1985 Dunhill Cup

Tournament information
- Dates: 17–20 October
- Location: St Andrews, Scotland
- Course: Old Course at St Andrews
- Format: Match play

Statistics
- Par: 72
- Length: 6,933 yards (6,340 m)
- Field: 16 teams of 3 players
- Prize fund: US$1,200,000
- Winner's share: US$300,000

Champion
- Australia (David Graham, Graham Marsh, Greg Norman)

= 1985 Dunhill Cup =

The 1985 Dunhill Cup was the first Dunhill Cup. It was a team tournament featuring 16 countries, each represented by three players. The Cup was played 17–20 October at the Old Course at St Andrews in Scotland. The sponsor was the Alfred Dunhill company. The Australian team of David Graham, Graham Marsh, and Greg Norman beat the American team of Raymond Floyd, Mark O'Meara, and Curtis Strange in the final.

==Format==
The Cup was played as a single-elimination, match play event played over four days. The top eight teams were seeded with the remaining teams randomly placed in the bracket. In each match, the three players were paired with their opponents and played 18 holes at medal match play. Tied matches were extended to a sudden-death playoff only if they affected the outcome between the two teams.

* Dataset excerpt:
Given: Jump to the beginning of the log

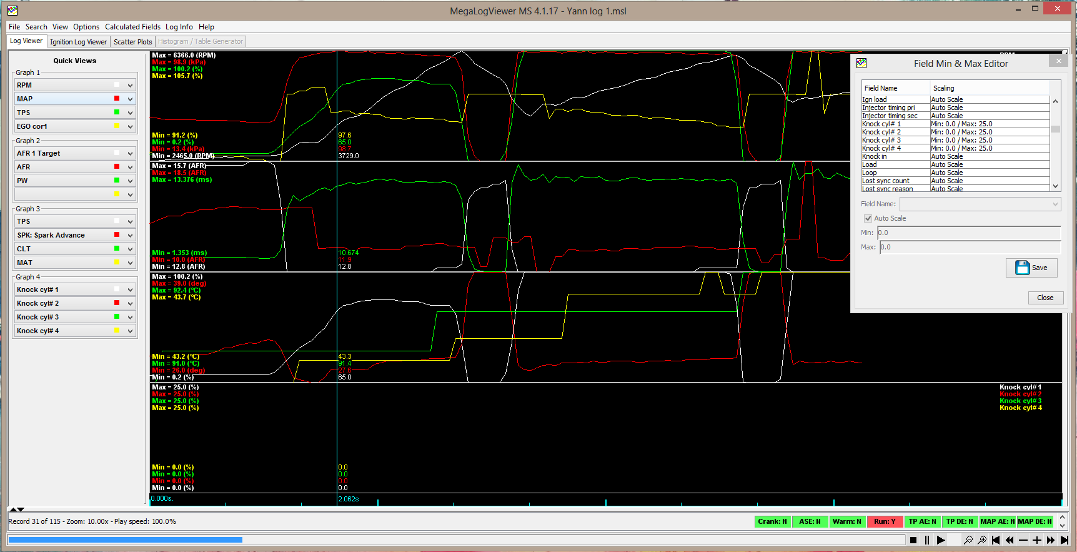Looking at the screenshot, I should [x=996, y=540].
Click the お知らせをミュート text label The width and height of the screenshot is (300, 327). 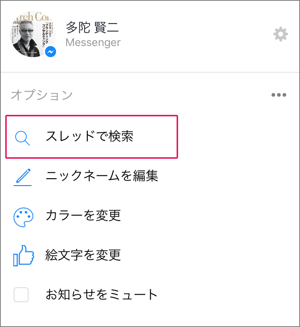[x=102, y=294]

* Directive A:
List every golfer named in the text on the 1985 Dunhill Cup.
* Directive B:
According to the text on the 1985 Dunhill Cup, which company sponsored the tournament?
* Directive C:
Retype the stretch of the text on the 1985 Dunhill Cup from "Tournament information" through "yards (6,340 m)".

* Full answer A:
David Graham, Graham Marsh, Greg Norman, Raymond Floyd, Mark O'Meara, Curtis Strange

* Full answer B:
The Alfred Dunhill company.

* Full answer C:
Tournament information
- Dates: 17–20 October
- Location: St Andrews, Scotland
- Course: Old Course at St Andrews
- Format: Match play

Statistics
- Par: 72
- Length: 6,933 yards (6,340 m)